Saturday, March 13, 2010

Tampa Bay Still Low on Jobs...

... which is no surprise to those of us living in this town.
If you are an hourly worker here in Tampa, then you know how rough it is trying to find even a temp job, much less a permanent one.
So how bad is it here?
Florida's unemployment rate was 11.9 percent for January, tying a high which was set almost 35 years ago, while Tampa was even higher at 13.1 percent.

A group of state economists recently predicted unemployment in Florida would top out at 12.3 percent by this fall before a slow crawl back toward the single digits.
"Unfortunately, we caught the brunt of this recession," said University of Central Florida economist Sean Snaith. "I think we're in the last phases of the labor market's worsening."

I've been fortunate enough to find a somewhat steady job through a day labor temp service, but that job is subject to end at any time without notice. Many down here in Tampa are not that lucky and are etching out an existence on only a few hours of work per week. Some good news may be forthcoming though.
The St. Petersburg Times reported last week that Florida had lined up 900 projects that could result in nearly 10,600 short-term jobs but was held up waiting for federal approval. Under the Back to Work program, stimulus funds would pay for up to 95 percent of salary and training costs for new hires if employers agree to keep those jobs until at least September.
Some of the most stunning statistics out Wednesday were on the local level, with the Tampa Bay area posting the highest rate among major metropolitan areas.

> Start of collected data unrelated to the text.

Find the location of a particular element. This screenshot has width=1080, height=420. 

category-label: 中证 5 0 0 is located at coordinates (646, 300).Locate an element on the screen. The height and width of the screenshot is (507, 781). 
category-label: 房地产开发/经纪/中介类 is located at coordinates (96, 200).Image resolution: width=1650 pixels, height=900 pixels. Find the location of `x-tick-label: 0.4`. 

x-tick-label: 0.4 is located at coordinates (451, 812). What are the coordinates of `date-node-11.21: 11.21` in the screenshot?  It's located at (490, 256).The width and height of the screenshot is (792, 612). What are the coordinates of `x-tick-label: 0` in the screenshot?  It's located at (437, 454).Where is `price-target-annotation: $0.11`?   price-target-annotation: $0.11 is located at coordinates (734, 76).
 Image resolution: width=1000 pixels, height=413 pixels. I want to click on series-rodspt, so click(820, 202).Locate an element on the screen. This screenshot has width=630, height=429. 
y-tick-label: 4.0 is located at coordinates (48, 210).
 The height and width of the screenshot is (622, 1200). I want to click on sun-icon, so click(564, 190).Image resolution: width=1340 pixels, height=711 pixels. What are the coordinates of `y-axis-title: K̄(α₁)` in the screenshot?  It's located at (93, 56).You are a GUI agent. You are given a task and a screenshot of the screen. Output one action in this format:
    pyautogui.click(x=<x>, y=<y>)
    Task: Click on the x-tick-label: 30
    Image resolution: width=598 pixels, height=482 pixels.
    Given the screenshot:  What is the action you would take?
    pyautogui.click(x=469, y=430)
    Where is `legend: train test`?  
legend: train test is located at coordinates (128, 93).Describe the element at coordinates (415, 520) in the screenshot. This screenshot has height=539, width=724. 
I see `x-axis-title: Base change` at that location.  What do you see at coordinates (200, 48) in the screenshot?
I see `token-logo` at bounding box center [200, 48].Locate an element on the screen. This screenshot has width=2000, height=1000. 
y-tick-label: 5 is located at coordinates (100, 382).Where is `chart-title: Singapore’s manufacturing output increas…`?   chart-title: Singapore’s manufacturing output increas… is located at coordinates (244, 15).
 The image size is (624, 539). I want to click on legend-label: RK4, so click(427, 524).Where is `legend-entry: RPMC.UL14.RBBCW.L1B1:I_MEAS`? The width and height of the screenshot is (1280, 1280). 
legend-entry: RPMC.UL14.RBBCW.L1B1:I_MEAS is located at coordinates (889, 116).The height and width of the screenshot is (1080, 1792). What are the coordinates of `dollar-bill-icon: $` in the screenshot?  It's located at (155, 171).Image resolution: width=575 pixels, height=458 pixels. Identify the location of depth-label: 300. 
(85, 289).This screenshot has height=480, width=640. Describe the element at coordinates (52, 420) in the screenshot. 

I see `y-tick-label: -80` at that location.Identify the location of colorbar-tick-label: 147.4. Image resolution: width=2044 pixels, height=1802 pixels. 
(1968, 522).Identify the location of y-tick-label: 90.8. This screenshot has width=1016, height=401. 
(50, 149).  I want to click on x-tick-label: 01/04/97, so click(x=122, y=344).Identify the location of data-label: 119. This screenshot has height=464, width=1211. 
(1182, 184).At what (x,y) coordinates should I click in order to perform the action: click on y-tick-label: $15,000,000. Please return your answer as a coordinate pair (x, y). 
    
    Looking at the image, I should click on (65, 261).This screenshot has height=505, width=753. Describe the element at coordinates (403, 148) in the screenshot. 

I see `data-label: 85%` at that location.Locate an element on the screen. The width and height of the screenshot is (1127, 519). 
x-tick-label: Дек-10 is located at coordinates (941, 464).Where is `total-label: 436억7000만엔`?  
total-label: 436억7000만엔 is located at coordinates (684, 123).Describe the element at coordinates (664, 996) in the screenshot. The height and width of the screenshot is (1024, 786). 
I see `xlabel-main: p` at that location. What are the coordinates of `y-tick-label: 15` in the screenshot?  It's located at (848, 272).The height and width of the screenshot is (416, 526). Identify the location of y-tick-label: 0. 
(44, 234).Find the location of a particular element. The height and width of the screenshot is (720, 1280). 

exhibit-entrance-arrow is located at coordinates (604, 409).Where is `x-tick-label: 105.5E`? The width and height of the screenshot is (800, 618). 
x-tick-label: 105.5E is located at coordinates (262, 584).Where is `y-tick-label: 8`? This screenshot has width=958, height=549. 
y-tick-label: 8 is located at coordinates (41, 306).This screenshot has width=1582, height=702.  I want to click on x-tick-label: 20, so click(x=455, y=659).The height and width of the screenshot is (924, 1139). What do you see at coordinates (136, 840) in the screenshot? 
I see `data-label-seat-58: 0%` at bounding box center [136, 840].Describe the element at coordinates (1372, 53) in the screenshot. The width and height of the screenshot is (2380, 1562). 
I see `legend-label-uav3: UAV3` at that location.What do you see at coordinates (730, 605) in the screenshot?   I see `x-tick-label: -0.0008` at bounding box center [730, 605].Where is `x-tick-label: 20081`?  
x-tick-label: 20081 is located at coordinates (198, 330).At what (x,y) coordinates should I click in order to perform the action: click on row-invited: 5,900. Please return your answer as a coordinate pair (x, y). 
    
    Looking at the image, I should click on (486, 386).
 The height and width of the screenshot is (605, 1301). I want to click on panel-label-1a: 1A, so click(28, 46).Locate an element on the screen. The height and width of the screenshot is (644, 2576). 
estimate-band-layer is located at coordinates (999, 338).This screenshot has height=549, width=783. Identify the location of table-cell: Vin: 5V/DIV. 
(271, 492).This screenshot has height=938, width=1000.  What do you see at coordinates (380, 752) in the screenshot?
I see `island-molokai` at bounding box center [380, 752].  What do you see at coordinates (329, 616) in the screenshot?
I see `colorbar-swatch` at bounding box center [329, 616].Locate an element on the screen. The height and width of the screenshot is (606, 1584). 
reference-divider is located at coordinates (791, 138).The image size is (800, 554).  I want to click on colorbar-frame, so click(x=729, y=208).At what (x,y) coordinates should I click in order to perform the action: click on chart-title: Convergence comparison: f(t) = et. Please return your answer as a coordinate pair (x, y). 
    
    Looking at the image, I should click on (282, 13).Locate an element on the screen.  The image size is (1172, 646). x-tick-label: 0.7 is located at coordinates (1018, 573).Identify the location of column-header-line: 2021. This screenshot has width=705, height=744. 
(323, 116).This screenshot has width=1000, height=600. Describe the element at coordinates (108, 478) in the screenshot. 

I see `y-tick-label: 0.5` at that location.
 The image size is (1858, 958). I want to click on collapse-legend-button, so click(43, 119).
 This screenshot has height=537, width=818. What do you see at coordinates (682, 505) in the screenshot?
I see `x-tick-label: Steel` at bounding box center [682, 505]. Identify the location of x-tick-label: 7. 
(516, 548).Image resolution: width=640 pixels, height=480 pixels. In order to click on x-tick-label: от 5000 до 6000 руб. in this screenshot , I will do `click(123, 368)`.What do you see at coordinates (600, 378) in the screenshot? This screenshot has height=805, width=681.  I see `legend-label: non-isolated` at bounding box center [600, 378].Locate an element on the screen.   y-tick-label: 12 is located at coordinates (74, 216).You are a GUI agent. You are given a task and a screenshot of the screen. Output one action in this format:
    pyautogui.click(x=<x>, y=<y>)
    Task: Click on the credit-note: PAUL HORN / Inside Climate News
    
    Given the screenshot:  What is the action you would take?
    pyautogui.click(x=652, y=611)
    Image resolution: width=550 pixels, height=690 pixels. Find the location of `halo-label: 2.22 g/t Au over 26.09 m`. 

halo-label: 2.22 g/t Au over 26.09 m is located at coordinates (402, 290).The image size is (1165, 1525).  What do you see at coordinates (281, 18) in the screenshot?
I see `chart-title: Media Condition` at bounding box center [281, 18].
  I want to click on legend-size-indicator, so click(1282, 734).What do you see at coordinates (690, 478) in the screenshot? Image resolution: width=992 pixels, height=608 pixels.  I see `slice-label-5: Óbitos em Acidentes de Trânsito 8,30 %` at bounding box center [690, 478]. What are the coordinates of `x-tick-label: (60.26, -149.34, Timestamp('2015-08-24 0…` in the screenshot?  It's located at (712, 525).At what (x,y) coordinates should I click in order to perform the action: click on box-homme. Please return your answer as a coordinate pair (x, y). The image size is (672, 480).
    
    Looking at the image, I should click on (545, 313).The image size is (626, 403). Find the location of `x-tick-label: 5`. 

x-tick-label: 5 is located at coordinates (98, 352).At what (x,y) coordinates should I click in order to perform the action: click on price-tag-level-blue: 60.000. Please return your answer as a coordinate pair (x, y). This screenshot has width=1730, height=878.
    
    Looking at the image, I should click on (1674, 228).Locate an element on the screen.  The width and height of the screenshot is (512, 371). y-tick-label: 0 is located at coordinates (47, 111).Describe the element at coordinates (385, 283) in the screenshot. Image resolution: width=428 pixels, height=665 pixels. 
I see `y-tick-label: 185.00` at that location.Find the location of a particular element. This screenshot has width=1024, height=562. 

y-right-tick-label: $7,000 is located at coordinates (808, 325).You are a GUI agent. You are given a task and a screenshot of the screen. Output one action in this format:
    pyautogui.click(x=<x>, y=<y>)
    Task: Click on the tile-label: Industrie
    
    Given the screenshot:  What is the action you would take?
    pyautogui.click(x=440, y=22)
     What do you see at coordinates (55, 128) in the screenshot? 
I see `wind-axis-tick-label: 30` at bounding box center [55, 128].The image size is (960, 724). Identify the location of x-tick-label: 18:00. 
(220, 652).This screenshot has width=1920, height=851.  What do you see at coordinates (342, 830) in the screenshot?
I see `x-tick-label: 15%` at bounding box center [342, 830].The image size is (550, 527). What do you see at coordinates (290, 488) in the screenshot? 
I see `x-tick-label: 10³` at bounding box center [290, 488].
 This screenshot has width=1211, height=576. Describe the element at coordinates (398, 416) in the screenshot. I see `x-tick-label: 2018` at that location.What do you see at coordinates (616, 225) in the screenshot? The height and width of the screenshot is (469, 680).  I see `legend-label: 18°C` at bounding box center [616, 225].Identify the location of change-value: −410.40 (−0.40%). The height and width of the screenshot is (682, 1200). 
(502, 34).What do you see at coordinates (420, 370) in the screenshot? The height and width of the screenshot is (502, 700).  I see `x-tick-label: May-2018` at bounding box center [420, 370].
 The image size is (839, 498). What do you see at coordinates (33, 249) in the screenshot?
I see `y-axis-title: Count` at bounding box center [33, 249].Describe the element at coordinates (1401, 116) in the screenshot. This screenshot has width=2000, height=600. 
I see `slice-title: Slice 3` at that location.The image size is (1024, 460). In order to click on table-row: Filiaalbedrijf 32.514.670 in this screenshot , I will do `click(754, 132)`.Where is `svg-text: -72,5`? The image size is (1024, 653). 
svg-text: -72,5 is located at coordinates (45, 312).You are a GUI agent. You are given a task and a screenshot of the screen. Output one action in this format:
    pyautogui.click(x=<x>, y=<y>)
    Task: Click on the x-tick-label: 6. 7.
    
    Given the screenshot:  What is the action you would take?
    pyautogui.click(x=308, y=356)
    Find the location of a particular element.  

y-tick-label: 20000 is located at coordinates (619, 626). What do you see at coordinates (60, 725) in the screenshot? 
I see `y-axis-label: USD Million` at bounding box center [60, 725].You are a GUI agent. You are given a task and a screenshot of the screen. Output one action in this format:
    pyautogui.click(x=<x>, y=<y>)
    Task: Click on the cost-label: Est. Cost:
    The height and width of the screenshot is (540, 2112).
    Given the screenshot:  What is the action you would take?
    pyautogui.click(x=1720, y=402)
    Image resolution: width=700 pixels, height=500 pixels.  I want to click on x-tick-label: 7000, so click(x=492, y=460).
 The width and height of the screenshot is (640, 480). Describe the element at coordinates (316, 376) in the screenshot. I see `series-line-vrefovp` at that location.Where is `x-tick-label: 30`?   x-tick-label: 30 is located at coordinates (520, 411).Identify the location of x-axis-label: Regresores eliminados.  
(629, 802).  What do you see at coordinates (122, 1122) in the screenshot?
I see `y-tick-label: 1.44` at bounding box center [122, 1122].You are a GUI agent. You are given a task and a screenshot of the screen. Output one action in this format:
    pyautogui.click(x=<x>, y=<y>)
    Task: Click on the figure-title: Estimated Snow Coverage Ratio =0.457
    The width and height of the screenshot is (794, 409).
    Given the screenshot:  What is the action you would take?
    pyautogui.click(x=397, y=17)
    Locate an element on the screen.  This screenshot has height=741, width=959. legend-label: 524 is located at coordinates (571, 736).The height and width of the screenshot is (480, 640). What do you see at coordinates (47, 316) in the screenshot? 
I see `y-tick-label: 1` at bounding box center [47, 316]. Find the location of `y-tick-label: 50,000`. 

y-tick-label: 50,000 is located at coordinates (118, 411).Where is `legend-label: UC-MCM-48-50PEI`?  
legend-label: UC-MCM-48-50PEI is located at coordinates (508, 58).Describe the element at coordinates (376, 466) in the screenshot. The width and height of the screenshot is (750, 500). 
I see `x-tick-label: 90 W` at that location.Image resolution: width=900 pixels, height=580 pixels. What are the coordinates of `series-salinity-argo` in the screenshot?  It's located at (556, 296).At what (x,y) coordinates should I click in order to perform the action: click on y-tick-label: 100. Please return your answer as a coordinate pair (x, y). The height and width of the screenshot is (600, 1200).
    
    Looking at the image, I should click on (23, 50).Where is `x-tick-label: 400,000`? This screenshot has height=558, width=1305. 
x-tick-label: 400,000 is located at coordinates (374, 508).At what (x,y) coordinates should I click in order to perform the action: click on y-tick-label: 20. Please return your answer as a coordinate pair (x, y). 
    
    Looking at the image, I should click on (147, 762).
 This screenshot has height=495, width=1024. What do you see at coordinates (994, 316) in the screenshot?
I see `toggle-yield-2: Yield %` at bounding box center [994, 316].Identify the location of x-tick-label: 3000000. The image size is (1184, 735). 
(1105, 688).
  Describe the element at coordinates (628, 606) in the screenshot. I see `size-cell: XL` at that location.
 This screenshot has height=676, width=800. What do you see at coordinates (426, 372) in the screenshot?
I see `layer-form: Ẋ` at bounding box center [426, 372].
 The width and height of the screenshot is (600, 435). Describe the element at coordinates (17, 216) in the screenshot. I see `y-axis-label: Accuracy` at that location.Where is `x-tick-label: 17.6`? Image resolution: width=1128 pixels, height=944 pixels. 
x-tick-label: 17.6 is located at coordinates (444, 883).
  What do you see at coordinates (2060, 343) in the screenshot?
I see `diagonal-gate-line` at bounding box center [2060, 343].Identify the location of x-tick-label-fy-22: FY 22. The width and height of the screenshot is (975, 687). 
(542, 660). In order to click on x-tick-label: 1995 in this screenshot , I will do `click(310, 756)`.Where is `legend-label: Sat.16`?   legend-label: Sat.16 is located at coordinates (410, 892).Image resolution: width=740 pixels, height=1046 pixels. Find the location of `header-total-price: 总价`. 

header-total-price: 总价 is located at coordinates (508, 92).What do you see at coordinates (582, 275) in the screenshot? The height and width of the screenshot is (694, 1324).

The last time state unemployment was at 11.9 percent was May 1975, the highest point since the state started tracking such data in 1970. Comparable figures for national jobless rates during the Depression era are not available but were believed to be about 25 percent.
Florida's unemployment rate remains substantially higher than the national average, which was 9.7 percent in February and appears to be near a peak.